BEGIN INPUT RECORDS
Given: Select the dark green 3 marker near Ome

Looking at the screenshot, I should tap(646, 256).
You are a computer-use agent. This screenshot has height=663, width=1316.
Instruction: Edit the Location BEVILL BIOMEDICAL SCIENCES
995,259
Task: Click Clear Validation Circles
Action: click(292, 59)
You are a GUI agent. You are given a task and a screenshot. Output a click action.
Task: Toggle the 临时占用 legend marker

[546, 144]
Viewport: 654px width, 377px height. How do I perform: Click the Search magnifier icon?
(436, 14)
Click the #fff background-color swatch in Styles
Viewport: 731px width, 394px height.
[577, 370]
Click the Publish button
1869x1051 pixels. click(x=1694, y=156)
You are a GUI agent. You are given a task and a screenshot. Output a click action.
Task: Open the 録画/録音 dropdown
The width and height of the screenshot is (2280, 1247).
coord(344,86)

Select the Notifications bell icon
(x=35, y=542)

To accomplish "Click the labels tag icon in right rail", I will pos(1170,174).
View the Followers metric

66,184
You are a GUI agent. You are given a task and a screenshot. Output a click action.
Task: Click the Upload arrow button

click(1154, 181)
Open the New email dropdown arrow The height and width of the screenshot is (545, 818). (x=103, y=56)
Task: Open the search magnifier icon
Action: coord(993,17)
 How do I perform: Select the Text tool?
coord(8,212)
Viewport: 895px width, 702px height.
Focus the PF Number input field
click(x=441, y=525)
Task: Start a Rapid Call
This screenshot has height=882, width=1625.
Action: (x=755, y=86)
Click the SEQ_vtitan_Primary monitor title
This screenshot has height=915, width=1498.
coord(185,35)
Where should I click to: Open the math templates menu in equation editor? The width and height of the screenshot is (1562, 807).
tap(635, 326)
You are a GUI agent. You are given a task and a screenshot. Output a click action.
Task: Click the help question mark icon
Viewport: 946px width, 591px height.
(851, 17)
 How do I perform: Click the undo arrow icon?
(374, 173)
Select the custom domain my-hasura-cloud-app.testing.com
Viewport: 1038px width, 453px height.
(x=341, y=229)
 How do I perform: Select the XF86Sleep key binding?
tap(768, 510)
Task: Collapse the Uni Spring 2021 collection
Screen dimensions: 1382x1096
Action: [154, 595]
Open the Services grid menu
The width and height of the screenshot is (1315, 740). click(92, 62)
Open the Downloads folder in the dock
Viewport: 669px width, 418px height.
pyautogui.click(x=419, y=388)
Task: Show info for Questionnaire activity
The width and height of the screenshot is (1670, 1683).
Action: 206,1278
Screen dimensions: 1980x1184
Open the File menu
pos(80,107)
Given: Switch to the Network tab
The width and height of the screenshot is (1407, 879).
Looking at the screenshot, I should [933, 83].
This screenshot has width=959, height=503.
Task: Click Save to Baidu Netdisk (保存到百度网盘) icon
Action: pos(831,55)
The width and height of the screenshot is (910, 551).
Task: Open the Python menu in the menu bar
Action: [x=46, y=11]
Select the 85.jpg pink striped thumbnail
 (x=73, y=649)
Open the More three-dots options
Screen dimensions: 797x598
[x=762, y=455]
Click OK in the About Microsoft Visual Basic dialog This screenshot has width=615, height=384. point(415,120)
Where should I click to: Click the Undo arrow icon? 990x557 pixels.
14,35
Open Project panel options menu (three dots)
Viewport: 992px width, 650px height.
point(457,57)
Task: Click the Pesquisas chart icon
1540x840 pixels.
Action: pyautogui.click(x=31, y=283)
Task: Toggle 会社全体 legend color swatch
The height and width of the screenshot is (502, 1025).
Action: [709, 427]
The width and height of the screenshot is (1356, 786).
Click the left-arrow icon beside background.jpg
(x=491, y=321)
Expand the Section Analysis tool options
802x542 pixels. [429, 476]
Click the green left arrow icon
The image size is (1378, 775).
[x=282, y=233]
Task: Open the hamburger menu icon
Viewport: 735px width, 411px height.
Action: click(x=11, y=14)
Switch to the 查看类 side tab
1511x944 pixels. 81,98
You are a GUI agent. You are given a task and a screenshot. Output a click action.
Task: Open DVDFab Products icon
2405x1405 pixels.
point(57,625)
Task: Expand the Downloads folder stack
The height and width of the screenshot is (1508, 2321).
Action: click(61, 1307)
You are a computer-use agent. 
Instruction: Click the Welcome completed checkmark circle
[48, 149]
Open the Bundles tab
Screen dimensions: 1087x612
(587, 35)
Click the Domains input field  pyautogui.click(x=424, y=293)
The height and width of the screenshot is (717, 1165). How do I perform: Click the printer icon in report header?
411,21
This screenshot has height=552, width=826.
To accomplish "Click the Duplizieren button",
END INPUT RECORDS
## EXERCISE DETAILS
Look through the data above. Copy every line with the string "Downloads" in it.

## RESULT OF THIS TASK
Open the Downloads folder in the dock
Task: Expand the Downloads folder stack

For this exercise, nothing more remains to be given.